The key to much of this is that half of all prisoners do not have the skills required by 96 per cent of jobs. That is what the Offender Learning and Skills Service is working hard to address, along with the heartening number of education and training programmes produced by other bodies at national and regional level.
I conclude with a further reference to the young offenders’ programme led by National Grid Transco. This scheme now involves scores of employers and has demonstrated dramatic achievements for the hundreds of offenders who have gone on to rebuild their lives and the 80 companies that employ them. The reoffending rate of young people through this programme is less than 6 per cent, as opposed to the national average of 70 per cent. The Parliamentary Under-Secretary in another place has, like his predecessor in the previous Government, commended the scheme as demonstrating what can be achieved by sustained effort and commitment.

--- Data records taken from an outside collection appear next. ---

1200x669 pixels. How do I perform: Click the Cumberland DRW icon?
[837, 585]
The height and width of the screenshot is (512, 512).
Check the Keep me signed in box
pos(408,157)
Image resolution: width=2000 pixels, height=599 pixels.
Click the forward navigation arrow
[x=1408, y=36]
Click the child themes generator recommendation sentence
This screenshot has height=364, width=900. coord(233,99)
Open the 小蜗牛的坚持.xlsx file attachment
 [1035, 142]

The coalition Government are committed to the values of the big society. Reducing reoffending is a key area where these values are most relevant and will be tested. Will the Minister confirm that they will continue to support these programmes and the important programmes and initiatives delivered via public funding?

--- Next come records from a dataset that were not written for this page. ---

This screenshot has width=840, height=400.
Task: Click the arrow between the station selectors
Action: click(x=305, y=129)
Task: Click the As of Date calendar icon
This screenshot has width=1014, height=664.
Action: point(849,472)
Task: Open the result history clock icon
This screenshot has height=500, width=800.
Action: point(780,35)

My Lords, I join other noble Lords in congratulating my noble friend Lord Mackenzie of Framwellgate on securing this timely and important debate. I go further in congratulating him because, with the authority of the experience and knowledge that he brings to policing issues, he has presented a devastating case to the House and made my task much easier. I totally endorse his case and associate myself with the pertinent and crucial questions he has put to the Minister. I look forward to the Minister’s reply with great interest. I recognise that sometimes we tend to overburden Ministers with questions—when I was on the other side of the Chamber I counted 43 on one occasion, but I do not think there are 43 questions today—and, if he is unable to answer all the questions, I trust that he will, in his usual courteous manner, provide written answers to those who have taken part in the debate.

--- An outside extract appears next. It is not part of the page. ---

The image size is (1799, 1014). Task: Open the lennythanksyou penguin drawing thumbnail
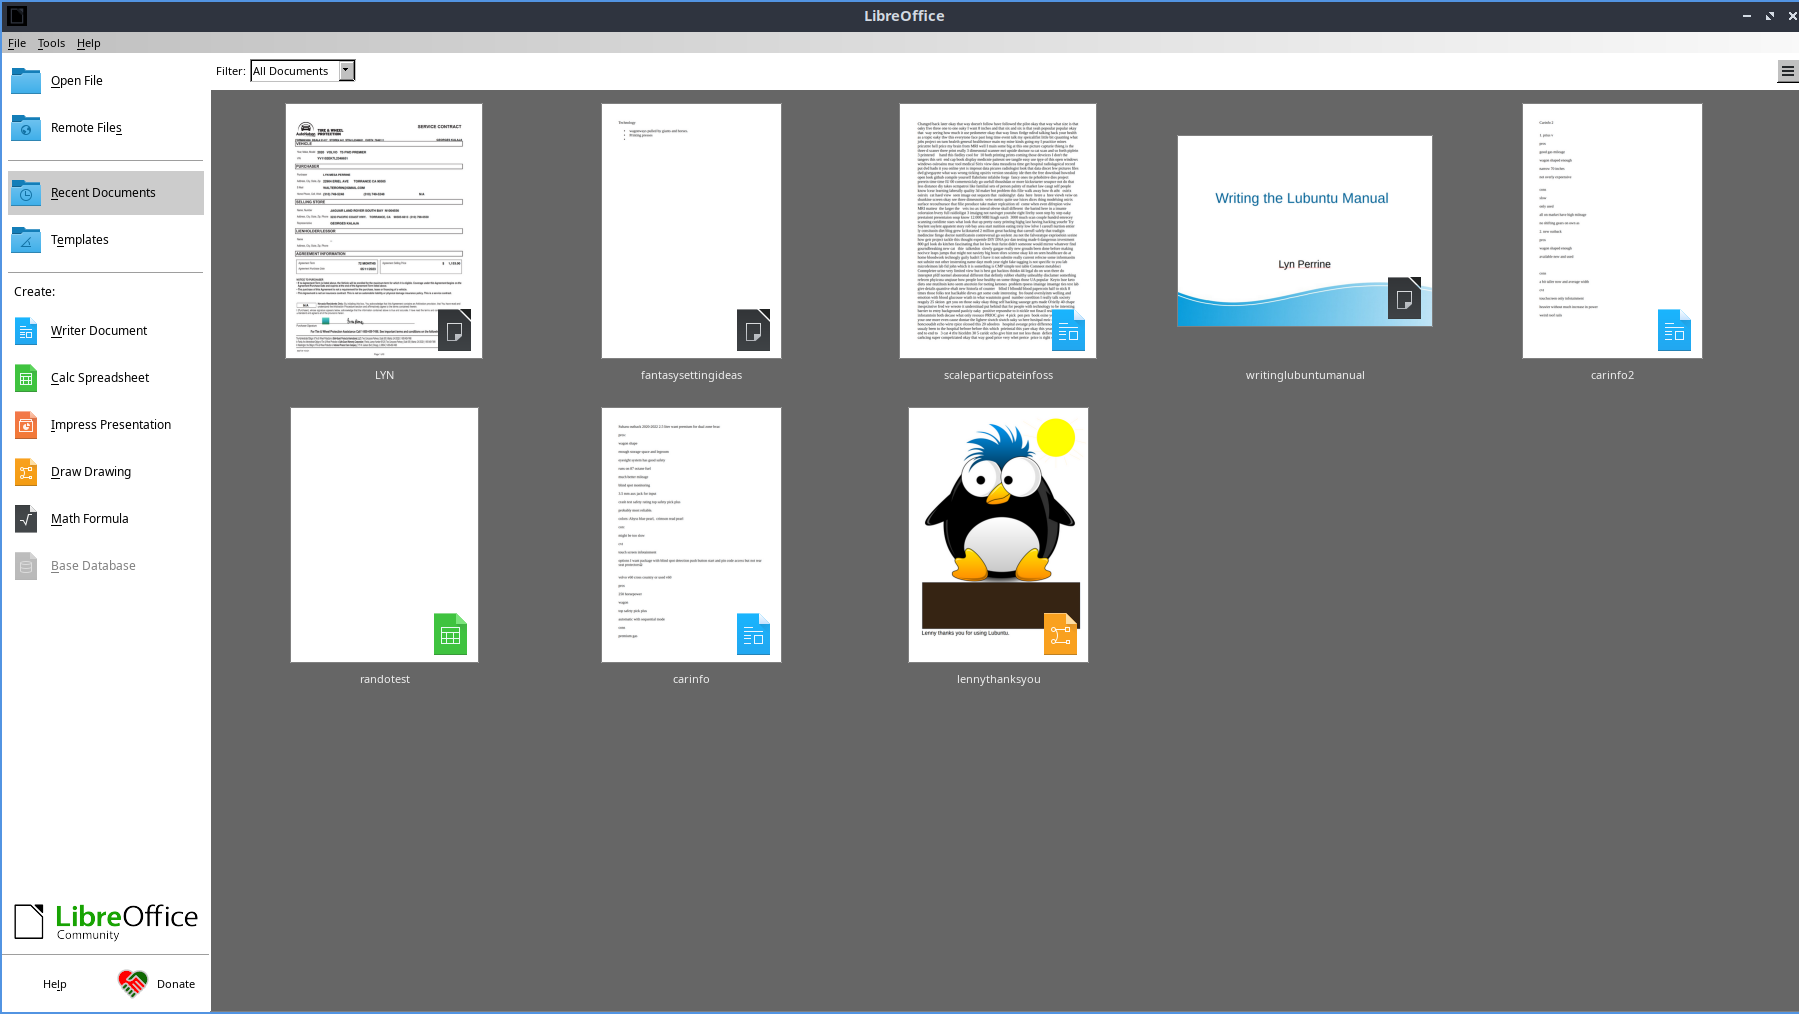pos(998,535)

The admirably brief contribution of the noble Viscount, Lord Bridgeman, touched on two issues. He referred to the resourcing of SOCA. Several noble Lords said that SOCA is an innovative step forward in co-ordination, both nationally and internationally. That begs the question of whether the resourcing of SOCA will remain adequate. Are there plans to maintain funding of that very important element?
The noble Viscount’s second point was on elected police commissioners and the balance, as he put it, between the United Kingdom and the United States. In my experience of the United States, it is not the case that police commissioners are elected in major cities. In New York, Los Angeles and Chicago they are appointed by the mayor. There is quite an interchange between city chiefs of police moving from one major city to another. In each case, once they are appointed, they are answerable to the mayor and the authority—be that the city council or city management committee. Therefore, they are accountable to the public of the city of which they are chief of police. It is true that in the county system, the sheriff or deputy sheriff in many cases is elected, with all the dangers that my noble friend Lord Mackenzie of Framwellgate set out.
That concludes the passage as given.